— Start of RECORDS FOR PROCESSING —
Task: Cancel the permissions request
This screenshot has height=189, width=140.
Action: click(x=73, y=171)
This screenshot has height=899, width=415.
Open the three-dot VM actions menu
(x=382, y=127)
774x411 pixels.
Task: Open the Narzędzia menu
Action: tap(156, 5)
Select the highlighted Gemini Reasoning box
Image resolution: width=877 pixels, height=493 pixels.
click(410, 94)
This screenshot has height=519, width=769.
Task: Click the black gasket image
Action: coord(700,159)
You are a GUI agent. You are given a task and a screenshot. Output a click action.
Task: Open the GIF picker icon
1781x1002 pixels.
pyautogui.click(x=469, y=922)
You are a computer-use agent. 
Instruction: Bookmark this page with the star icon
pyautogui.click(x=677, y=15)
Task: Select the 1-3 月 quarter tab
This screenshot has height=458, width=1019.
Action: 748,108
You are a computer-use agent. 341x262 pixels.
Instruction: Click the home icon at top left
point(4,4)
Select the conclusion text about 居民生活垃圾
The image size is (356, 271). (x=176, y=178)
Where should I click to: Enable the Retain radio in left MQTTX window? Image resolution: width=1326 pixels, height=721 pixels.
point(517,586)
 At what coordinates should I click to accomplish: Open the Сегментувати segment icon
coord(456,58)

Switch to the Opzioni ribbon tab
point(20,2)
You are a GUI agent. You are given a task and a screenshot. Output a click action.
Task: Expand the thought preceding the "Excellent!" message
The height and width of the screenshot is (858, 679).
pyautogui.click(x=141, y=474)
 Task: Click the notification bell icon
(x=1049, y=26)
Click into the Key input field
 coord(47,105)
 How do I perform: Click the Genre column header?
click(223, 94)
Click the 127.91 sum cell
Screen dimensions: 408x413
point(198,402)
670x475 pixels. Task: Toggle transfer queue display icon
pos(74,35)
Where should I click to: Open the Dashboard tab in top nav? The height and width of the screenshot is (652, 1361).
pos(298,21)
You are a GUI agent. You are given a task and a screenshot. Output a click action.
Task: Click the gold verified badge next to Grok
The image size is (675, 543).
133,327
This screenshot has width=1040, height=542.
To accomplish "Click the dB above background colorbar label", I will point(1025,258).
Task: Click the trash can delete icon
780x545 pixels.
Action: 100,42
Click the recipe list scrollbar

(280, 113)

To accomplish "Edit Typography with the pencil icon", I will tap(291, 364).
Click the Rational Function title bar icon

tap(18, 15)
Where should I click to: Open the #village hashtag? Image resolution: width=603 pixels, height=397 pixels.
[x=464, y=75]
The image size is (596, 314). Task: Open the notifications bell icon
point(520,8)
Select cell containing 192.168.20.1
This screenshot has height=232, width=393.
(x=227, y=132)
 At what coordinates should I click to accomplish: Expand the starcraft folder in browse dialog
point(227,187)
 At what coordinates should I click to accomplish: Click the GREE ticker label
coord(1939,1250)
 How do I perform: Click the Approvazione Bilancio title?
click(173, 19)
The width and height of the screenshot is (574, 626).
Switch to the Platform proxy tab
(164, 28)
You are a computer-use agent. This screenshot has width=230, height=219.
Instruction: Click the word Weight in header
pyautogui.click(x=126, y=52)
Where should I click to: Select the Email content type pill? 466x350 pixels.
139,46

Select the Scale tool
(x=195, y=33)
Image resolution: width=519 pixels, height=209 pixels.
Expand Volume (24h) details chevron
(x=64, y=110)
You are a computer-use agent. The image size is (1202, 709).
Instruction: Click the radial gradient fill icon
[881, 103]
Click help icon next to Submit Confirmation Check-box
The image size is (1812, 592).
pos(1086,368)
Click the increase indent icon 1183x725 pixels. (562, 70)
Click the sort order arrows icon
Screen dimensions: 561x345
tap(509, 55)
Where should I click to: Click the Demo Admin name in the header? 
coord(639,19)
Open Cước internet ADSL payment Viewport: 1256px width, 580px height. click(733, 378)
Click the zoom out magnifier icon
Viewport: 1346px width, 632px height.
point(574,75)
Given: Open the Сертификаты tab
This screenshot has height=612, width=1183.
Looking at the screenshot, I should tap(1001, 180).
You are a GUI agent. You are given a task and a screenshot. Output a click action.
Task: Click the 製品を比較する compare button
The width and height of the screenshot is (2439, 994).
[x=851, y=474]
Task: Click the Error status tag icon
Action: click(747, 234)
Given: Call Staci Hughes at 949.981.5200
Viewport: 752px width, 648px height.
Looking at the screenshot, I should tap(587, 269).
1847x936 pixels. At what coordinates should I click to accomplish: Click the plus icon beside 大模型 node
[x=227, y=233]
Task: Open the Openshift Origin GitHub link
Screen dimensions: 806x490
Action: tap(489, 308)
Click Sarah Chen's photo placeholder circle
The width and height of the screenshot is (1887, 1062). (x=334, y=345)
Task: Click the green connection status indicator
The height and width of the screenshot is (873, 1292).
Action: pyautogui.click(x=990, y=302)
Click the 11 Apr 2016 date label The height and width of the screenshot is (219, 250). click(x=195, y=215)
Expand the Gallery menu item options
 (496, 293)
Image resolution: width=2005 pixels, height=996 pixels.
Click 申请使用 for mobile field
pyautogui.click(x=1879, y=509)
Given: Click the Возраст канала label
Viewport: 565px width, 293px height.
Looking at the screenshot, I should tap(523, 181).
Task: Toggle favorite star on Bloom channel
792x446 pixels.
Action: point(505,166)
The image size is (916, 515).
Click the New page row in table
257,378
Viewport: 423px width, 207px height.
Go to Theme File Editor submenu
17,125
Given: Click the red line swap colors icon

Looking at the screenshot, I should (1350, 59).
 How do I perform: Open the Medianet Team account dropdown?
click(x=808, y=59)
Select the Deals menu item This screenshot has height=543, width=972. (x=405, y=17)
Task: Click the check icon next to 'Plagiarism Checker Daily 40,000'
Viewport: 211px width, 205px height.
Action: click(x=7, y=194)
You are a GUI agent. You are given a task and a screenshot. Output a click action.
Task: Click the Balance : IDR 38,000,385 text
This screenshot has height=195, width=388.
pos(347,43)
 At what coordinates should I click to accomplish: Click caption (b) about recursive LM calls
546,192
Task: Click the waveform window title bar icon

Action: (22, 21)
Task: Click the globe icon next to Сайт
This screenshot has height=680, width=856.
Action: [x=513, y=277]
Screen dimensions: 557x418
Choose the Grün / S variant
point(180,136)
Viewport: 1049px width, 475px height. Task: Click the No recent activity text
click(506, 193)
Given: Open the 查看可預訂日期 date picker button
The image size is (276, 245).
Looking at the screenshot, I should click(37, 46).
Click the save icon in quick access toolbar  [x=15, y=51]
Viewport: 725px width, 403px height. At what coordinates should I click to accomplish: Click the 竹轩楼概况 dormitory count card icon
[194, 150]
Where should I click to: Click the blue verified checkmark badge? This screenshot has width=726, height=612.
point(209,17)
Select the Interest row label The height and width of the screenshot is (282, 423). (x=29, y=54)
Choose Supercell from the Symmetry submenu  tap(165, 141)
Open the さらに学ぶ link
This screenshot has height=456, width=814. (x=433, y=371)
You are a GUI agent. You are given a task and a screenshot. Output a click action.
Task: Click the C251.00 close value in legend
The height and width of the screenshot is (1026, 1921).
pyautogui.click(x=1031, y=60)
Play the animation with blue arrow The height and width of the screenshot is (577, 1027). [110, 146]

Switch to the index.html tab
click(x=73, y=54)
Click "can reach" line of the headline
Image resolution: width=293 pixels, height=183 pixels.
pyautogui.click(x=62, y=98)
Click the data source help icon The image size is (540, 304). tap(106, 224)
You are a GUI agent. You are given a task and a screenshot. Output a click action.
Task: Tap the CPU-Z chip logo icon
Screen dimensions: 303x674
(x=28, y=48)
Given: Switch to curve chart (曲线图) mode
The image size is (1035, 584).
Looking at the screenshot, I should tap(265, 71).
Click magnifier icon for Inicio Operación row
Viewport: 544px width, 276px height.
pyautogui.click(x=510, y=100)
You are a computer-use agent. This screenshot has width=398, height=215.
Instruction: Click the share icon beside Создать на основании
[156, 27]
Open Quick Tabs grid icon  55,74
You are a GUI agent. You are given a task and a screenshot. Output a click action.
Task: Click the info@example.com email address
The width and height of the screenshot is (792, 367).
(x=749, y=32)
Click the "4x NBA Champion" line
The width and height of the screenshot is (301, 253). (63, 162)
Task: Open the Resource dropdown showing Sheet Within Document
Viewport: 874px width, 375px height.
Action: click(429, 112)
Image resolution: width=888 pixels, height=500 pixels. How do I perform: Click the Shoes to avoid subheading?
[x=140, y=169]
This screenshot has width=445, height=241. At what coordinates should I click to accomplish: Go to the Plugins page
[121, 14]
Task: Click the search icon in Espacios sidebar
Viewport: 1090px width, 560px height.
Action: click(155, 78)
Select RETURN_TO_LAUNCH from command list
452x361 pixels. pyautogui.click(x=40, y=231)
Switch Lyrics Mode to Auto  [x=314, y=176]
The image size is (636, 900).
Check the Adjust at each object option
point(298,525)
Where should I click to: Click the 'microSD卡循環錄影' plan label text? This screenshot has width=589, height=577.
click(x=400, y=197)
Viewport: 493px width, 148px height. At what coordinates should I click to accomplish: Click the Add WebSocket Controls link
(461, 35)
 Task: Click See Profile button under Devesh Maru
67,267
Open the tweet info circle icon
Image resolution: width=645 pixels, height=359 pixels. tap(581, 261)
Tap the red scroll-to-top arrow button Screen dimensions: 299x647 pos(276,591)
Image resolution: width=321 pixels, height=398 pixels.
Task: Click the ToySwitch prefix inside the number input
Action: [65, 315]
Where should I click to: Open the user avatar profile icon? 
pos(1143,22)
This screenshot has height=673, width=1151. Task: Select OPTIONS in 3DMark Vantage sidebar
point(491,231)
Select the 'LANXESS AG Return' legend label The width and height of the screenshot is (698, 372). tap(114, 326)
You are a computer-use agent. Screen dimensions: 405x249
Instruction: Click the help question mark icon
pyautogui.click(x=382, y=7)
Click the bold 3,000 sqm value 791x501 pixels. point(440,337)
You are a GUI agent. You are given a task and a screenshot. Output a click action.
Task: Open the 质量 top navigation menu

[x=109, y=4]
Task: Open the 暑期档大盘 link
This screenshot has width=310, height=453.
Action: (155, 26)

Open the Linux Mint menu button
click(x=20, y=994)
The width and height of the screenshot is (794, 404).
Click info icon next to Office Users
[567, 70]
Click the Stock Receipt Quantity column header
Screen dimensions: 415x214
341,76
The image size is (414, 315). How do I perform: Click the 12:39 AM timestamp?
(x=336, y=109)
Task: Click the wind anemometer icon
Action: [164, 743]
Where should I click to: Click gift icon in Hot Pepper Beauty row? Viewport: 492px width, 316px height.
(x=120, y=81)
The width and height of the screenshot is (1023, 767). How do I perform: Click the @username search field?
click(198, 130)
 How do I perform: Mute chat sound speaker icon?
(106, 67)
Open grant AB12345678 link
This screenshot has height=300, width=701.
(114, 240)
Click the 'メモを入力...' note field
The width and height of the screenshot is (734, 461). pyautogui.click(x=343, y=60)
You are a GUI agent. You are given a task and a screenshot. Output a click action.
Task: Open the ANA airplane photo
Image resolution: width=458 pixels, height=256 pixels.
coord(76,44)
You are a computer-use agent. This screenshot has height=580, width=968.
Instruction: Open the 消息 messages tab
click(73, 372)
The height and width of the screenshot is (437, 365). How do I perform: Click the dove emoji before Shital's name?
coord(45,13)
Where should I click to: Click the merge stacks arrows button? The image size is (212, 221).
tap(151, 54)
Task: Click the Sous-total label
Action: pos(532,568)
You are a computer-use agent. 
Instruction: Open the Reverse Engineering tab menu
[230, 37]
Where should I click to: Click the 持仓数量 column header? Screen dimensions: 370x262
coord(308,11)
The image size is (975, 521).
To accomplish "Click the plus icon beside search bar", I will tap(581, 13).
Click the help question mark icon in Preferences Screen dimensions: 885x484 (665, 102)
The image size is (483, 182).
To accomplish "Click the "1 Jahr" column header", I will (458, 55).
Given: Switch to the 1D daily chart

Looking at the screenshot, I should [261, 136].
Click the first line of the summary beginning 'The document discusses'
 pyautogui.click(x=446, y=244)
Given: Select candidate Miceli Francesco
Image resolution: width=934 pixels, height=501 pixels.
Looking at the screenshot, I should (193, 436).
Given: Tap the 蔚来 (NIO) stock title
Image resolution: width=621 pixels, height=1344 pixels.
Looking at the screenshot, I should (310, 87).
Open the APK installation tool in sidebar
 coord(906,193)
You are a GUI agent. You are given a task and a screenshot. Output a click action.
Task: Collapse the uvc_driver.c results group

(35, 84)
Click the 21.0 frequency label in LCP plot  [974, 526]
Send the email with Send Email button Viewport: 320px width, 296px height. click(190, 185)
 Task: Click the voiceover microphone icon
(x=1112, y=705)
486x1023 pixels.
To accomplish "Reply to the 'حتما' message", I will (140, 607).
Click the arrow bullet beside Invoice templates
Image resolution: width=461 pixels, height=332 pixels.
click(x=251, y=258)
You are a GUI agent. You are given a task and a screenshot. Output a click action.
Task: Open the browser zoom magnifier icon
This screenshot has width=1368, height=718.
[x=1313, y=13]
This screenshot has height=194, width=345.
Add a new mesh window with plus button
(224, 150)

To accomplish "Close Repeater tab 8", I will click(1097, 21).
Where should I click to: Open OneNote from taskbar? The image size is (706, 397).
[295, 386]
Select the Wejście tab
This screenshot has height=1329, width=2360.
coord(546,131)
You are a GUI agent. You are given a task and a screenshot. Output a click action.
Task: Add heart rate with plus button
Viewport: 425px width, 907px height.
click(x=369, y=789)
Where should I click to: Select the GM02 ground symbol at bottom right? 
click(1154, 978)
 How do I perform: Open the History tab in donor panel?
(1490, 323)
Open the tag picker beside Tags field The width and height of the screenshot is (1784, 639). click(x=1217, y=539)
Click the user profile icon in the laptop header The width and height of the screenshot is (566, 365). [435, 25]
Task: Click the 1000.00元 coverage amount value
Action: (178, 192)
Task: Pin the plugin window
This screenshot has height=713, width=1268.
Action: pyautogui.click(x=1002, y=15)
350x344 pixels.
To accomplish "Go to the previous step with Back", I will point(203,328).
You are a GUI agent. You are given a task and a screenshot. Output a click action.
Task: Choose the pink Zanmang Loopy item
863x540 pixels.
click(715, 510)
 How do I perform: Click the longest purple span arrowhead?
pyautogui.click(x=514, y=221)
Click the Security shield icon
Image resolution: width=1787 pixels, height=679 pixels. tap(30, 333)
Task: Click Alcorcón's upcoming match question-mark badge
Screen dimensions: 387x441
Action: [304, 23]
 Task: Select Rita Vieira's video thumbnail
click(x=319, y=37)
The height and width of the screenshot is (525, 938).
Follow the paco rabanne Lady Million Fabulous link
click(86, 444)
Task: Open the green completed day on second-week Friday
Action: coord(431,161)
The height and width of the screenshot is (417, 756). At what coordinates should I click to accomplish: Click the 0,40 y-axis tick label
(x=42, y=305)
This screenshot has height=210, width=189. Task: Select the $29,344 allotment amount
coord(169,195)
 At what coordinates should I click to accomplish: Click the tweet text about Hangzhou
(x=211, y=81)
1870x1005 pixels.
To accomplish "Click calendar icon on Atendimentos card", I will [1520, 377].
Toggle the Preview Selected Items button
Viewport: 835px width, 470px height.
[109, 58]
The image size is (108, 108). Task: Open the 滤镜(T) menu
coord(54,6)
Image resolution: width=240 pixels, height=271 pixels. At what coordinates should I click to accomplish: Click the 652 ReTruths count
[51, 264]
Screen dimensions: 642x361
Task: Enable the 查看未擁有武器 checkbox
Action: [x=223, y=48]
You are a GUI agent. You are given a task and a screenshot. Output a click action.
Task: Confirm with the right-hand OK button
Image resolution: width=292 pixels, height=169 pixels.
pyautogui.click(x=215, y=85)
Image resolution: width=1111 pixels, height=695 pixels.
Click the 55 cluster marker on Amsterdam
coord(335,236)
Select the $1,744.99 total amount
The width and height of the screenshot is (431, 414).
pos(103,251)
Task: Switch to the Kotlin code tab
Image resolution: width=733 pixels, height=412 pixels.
— End of RECORDS FOR PROCESSING —
--- SET PROBLEM ---
Repeat the lines from the line with "will click(1097, 21)." to the line with "click(x=319, y=37)", swapping "heart rate" for "blood pressure" and changing nothing else.

--- WRITTEN RESPONSE ---
To accomplish "Close Repeater tab 8", I will click(1097, 21).
Where should I click to: Open OneNote from taskbar? The image size is (706, 397).
[295, 386]
Select the Wejście tab
This screenshot has height=1329, width=2360.
coord(546,131)
You are a GUI agent. You are given a task and a screenshot. Output a click action.
Task: Add blood pressure with plus button
Viewport: 425px width, 907px height.
click(x=369, y=789)
Where should I click to: Select the GM02 ground symbol at bottom right? 
click(1154, 978)
 How do I perform: Open the History tab in donor panel?
(1490, 323)
Open the tag picker beside Tags field The width and height of the screenshot is (1784, 639). click(x=1217, y=539)
Click the user profile icon in the laptop header The width and height of the screenshot is (566, 365). [435, 25]
Task: Click the 1000.00元 coverage amount value
Action: (178, 192)
Task: Pin the plugin window
This screenshot has height=713, width=1268.
Action: pyautogui.click(x=1002, y=15)
350x344 pixels.
To accomplish "Go to the previous step with Back", I will point(203,328).
You are a GUI agent. You are given a task and a screenshot. Output a click action.
Task: Choose the pink Zanmang Loopy item
863x540 pixels.
click(715, 510)
 How do I perform: Click the longest purple span arrowhead?
pyautogui.click(x=514, y=221)
Click the Security shield icon
Image resolution: width=1787 pixels, height=679 pixels. tap(30, 333)
Task: Click Alcorcón's upcoming match question-mark badge
Screen dimensions: 387x441
Action: [304, 23]
 Task: Select Rita Vieira's video thumbnail
click(x=319, y=37)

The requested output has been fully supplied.